## Trecho
================================

No período de estudo determinado, dentro dos princípios éticos da pesquisa em seres humanos, o investigador fará a intervenção nos indivíduos selecionados aplicando ou não a droga ou o procedimento em estudo. Em outras palavras, ele experimentará se a droga ou o procedimento tem algum efeito na evolução do câncer na amostra de tabagistas. Os resultados dessa experiência serão tabulados, submetidos a tratamento estatístico e, então, interpretados quanto à eficácia da droga ou do procedimento.
Se, na pesquisa observacional o investigador teve um papel passivo de observador, na pesquisa experimental ele teve uma participação ativa, interferindo nos eventos em estudo. A intervenção deve seguir um protocolo preestabelecido e normatizado conhecido como método científico. Na verdade, o método científico norteia ambos os tipos de pesquisa científica (observacional e experimental).

================================

## Material de origem
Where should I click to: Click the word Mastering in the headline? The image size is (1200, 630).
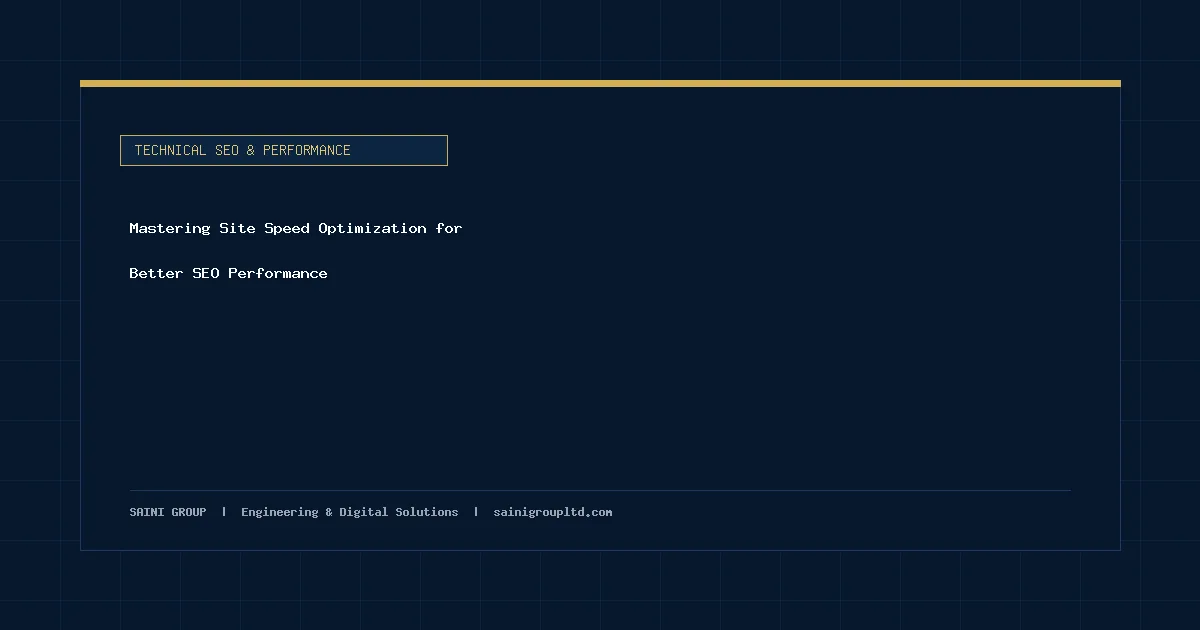(x=170, y=228)
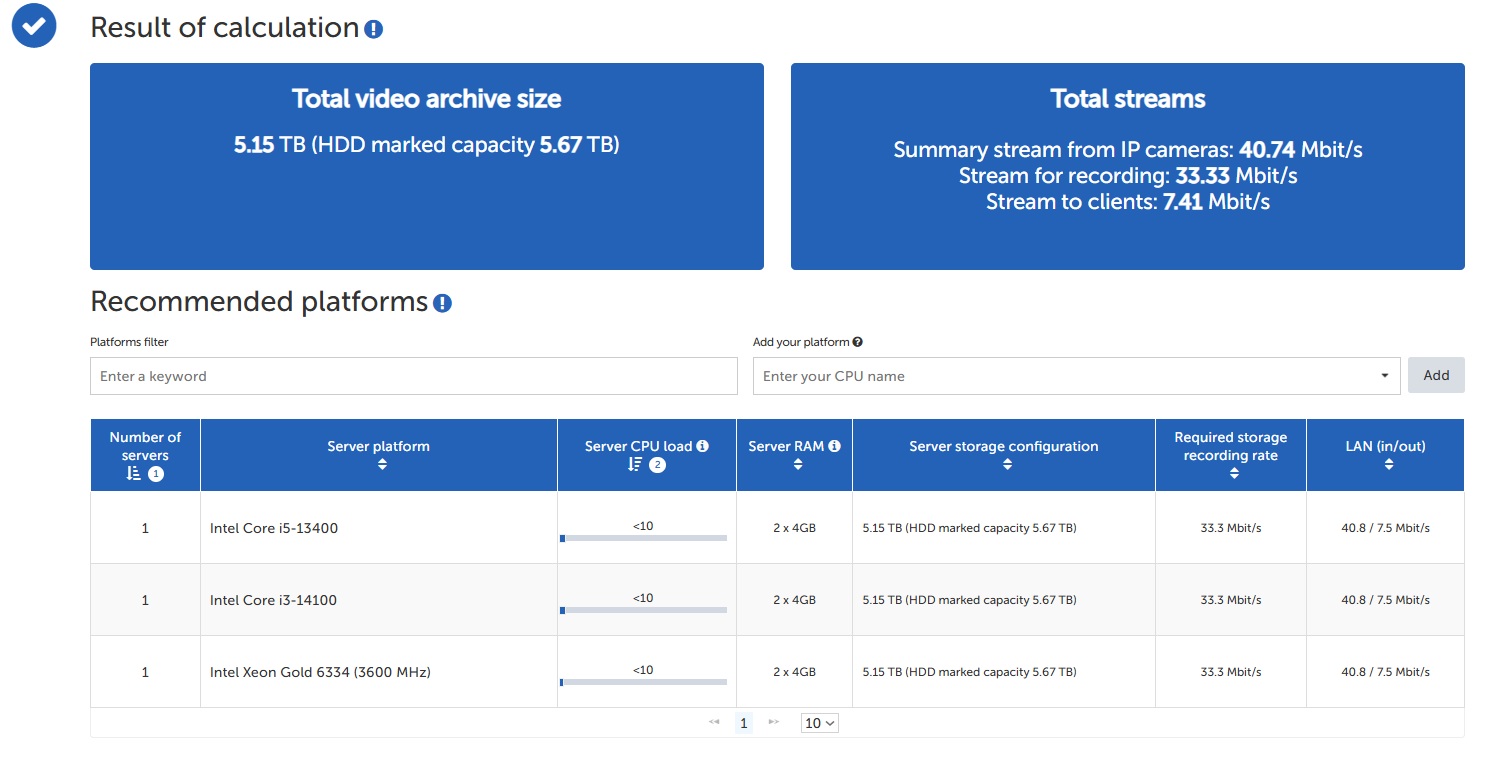Sort by Number of servers using sort icon
The height and width of the screenshot is (760, 1489).
[x=134, y=474]
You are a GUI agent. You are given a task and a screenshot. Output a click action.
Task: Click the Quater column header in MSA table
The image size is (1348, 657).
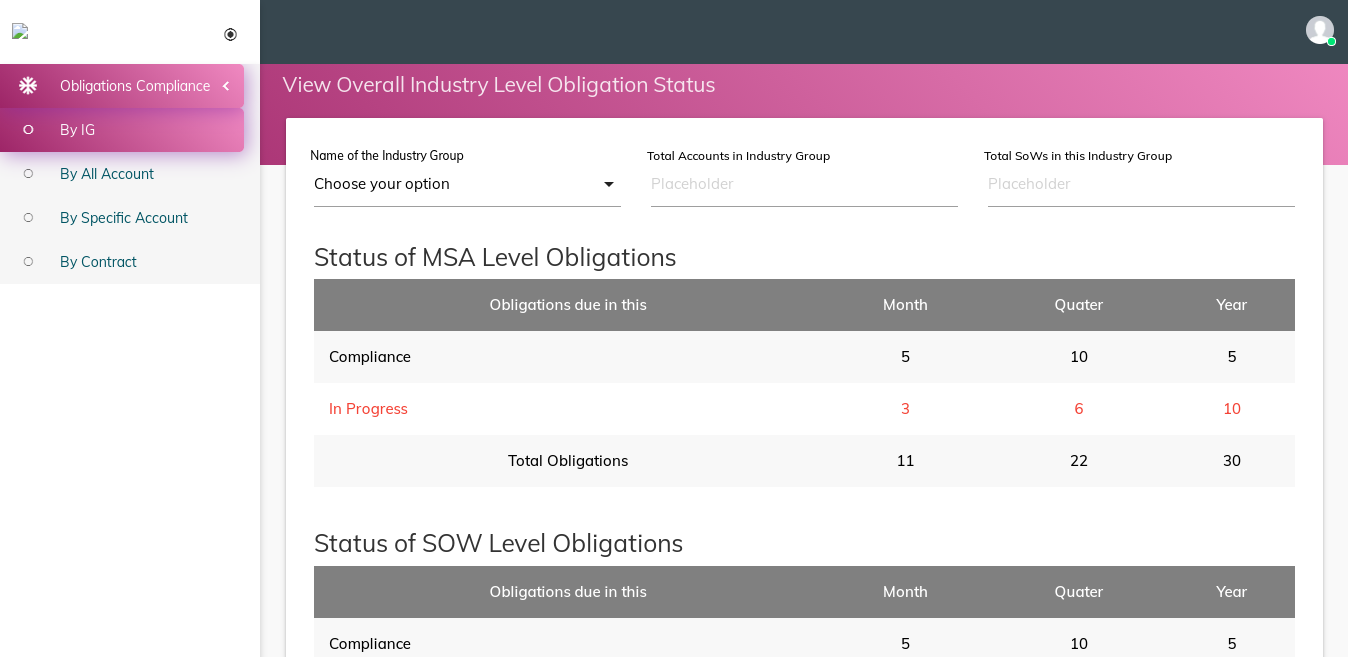[1078, 305]
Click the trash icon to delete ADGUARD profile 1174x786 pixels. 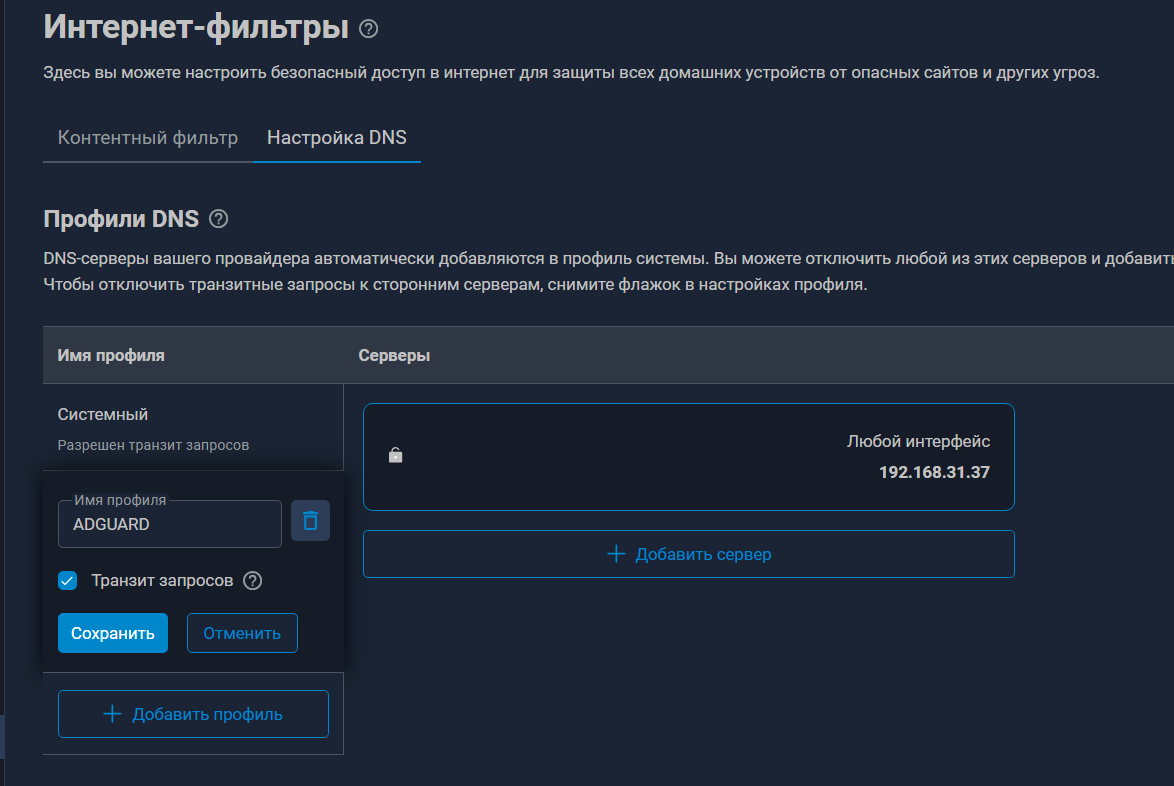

================================

## Atividade
Devolva, sem mudar nada, a parte do trecho sobre pesquisa experimental que começa com "No período de" e termina com "(observacional e experimental).".

## Resposta
No período de estudo determinado, dentro dos princípios éticos da pesquisa em seres humanos, o investigador fará a intervenção nos indivíduos selecionados aplicando ou não a droga ou o procedimento em estudo. Em outras palavras, ele experimentará se a droga ou o procedimento tem algum efeito na evolução do câncer na amostra de tabagistas. Os resultados dessa experiência serão tabulados, submetidos a tratamento estatístico e, então, interpretados quanto à eficácia da droga ou do procedimento.
Se, na pesquisa observacional o investigador teve um papel passivo de observador, na pesquisa experimental ele teve uma participação ativa, interferindo nos eventos em estudo. A intervenção deve seguir um protocolo preestabelecido e normatizado conhecido como método científico. Na verdade, o método científico norteia ambos os tipos de pesquisa científica (observacional e experimental).